▶ WHAT IS REQUIRED:
A precise repetition of every line below is the required answer.

▶

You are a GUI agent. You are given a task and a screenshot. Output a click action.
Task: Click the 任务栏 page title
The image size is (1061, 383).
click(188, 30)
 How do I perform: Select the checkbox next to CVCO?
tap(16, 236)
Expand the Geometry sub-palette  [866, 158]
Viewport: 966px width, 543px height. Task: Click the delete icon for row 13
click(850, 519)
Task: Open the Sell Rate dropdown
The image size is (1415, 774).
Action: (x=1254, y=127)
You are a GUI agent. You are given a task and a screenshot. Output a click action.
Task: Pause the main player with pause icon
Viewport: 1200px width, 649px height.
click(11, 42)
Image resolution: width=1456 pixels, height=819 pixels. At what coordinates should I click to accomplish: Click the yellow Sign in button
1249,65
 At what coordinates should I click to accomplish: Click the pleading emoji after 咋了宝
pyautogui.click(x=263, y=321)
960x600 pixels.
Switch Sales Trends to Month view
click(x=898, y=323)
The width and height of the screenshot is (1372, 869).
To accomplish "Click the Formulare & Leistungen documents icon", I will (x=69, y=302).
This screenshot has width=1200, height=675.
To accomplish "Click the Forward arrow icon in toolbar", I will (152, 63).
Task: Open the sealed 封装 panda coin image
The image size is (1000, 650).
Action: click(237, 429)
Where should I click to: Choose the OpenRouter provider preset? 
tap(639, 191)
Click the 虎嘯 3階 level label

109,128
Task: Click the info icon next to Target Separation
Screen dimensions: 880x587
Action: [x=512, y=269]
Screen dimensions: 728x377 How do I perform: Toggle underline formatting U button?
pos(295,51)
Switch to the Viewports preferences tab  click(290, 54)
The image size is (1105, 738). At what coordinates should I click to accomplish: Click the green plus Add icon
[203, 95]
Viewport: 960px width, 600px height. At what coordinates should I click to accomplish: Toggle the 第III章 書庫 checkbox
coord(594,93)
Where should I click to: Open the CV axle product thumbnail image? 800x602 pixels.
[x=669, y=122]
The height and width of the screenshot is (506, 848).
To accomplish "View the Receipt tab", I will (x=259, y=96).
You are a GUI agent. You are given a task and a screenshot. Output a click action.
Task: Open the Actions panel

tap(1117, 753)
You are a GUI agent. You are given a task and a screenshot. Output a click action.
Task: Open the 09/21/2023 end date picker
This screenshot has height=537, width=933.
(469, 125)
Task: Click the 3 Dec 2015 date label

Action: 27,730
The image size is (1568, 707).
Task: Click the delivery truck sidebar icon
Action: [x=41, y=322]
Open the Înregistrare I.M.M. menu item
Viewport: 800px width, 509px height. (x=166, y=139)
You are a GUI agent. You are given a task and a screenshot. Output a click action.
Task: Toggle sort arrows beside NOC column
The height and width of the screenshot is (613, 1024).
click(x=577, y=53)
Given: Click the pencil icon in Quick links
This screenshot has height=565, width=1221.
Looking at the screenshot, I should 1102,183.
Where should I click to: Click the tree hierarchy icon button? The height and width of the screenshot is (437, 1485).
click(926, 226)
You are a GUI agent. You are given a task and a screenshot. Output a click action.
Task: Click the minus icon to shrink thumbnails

◀

▶ WRITTEN SOLUTION:
You are a GUI agent. You are given a task and a screenshot. Output a click action.
Task: Click the 任务栏 page title
The image size is (1061, 383).
click(188, 30)
 How do I perform: Select the checkbox next to CVCO?
tap(16, 236)
Expand the Geometry sub-palette  [866, 158]
Viewport: 966px width, 543px height. Task: Click the delete icon for row 13
click(850, 519)
Task: Open the Sell Rate dropdown
The image size is (1415, 774).
Action: (x=1254, y=127)
You are a GUI agent. You are given a task and a screenshot. Output a click action.
Task: Pause the main player with pause icon
Viewport: 1200px width, 649px height.
click(11, 42)
Image resolution: width=1456 pixels, height=819 pixels. At what coordinates should I click to accomplish: Click the yellow Sign in button
1249,65
 At what coordinates should I click to accomplish: Click the pleading emoji after 咋了宝
pyautogui.click(x=263, y=321)
960x600 pixels.
Switch Sales Trends to Month view
click(x=898, y=323)
The width and height of the screenshot is (1372, 869).
To accomplish "Click the Formulare & Leistungen documents icon", I will (x=69, y=302).
This screenshot has width=1200, height=675.
To accomplish "Click the Forward arrow icon in toolbar", I will (152, 63).
Task: Open the sealed 封装 panda coin image
The image size is (1000, 650).
Action: click(237, 429)
Where should I click to: Choose the OpenRouter provider preset? 
tap(639, 191)
Click the 虎嘯 3階 level label

109,128
Task: Click the info icon next to Target Separation
Screen dimensions: 880x587
Action: [x=512, y=269]
Screen dimensions: 728x377 How do I perform: Toggle underline formatting U button?
pos(295,51)
Switch to the Viewports preferences tab  click(290, 54)
The image size is (1105, 738). At what coordinates should I click to accomplish: Click the green plus Add icon
[203, 95]
Viewport: 960px width, 600px height. At what coordinates should I click to accomplish: Toggle the 第III章 書庫 checkbox
coord(594,93)
Where should I click to: Open the CV axle product thumbnail image? 800x602 pixels.
[x=669, y=122]
The height and width of the screenshot is (506, 848).
To accomplish "View the Receipt tab", I will (x=259, y=96).
You are a GUI agent. You are given a task and a screenshot. Output a click action.
Task: Open the Actions panel

tap(1117, 753)
You are a GUI agent. You are given a task and a screenshot. Output a click action.
Task: Open the 09/21/2023 end date picker
This screenshot has height=537, width=933.
(469, 125)
Task: Click the 3 Dec 2015 date label

Action: 27,730
The image size is (1568, 707).
Task: Click the delivery truck sidebar icon
Action: [x=41, y=322]
Open the Înregistrare I.M.M. menu item
Viewport: 800px width, 509px height. (x=166, y=139)
You are a GUI agent. You are given a task and a screenshot. Output a click action.
Task: Toggle sort arrows beside NOC column
The height and width of the screenshot is (613, 1024).
click(x=577, y=53)
Given: Click the pencil icon in Quick links
This screenshot has height=565, width=1221.
Looking at the screenshot, I should 1102,183.
Where should I click to: Click the tree hierarchy icon button? The height and width of the screenshot is (437, 1485).
click(926, 226)
You are a GUI agent. You are given a task and a screenshot. Output a click action.
Task: Click the minus icon to shrink thumbnails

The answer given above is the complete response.